DATA PROVIDED:

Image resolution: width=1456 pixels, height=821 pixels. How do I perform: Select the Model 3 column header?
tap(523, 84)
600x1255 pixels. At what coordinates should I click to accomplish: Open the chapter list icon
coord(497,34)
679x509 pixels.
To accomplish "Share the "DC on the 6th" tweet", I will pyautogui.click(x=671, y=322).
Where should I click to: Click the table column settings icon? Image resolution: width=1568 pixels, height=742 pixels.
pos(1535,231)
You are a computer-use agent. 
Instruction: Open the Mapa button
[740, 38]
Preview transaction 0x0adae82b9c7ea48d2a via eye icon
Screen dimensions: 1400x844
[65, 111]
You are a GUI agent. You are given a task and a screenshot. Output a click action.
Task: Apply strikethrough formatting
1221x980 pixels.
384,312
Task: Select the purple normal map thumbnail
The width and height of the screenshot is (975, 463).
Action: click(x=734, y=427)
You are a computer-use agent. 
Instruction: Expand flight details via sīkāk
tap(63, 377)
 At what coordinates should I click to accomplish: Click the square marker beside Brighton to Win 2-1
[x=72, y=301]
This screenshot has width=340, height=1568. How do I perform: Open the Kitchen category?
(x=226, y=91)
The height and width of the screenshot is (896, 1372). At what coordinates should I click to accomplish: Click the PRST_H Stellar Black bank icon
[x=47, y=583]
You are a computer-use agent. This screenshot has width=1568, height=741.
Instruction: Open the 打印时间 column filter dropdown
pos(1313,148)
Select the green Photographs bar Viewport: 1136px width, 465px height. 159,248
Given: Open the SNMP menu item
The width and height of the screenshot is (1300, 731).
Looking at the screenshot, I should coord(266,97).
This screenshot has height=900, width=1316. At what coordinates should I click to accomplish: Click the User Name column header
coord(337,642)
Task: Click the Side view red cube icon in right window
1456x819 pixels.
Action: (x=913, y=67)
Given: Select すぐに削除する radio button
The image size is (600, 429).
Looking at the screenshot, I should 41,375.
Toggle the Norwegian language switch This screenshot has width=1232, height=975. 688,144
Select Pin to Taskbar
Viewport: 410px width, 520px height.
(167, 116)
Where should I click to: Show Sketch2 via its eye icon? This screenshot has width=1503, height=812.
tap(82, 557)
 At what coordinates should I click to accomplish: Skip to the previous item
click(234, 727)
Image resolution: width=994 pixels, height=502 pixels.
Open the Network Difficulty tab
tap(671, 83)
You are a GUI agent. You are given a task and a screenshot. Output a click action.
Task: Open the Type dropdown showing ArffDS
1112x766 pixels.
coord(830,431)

EXERCISE BRIEF: Please copy the records above word for word, starting at the line that contains "This screenshot has width=340, height=1568." and continuing through the final line of the records.

ANSWER:
This screenshot has width=340, height=1568. How do I perform: Open the Kitchen category?
(x=226, y=91)
The height and width of the screenshot is (896, 1372). At what coordinates should I click to accomplish: Click the PRST_H Stellar Black bank icon
[x=47, y=583]
You are a computer-use agent. This screenshot has width=1568, height=741.
Instruction: Open the 打印时间 column filter dropdown
pos(1313,148)
Select the green Photographs bar Viewport: 1136px width, 465px height. 159,248
Given: Open the SNMP menu item
The width and height of the screenshot is (1300, 731).
Looking at the screenshot, I should coord(266,97).
This screenshot has height=900, width=1316. At what coordinates should I click to accomplish: Click the User Name column header
coord(337,642)
Task: Click the Side view red cube icon in right window
1456x819 pixels.
Action: (x=913, y=67)
Given: Select すぐに削除する radio button
The image size is (600, 429).
Looking at the screenshot, I should 41,375.
Toggle the Norwegian language switch This screenshot has width=1232, height=975. 688,144
Select Pin to Taskbar
Viewport: 410px width, 520px height.
(167, 116)
Where should I click to: Show Sketch2 via its eye icon? This screenshot has width=1503, height=812.
tap(82, 557)
 At what coordinates should I click to accomplish: Skip to the previous item
click(234, 727)
Image resolution: width=994 pixels, height=502 pixels.
Open the Network Difficulty tab
tap(671, 83)
You are a GUI agent. You are given a task and a screenshot. Output a click action.
Task: Open the Type dropdown showing ArffDS
1112x766 pixels.
coord(830,431)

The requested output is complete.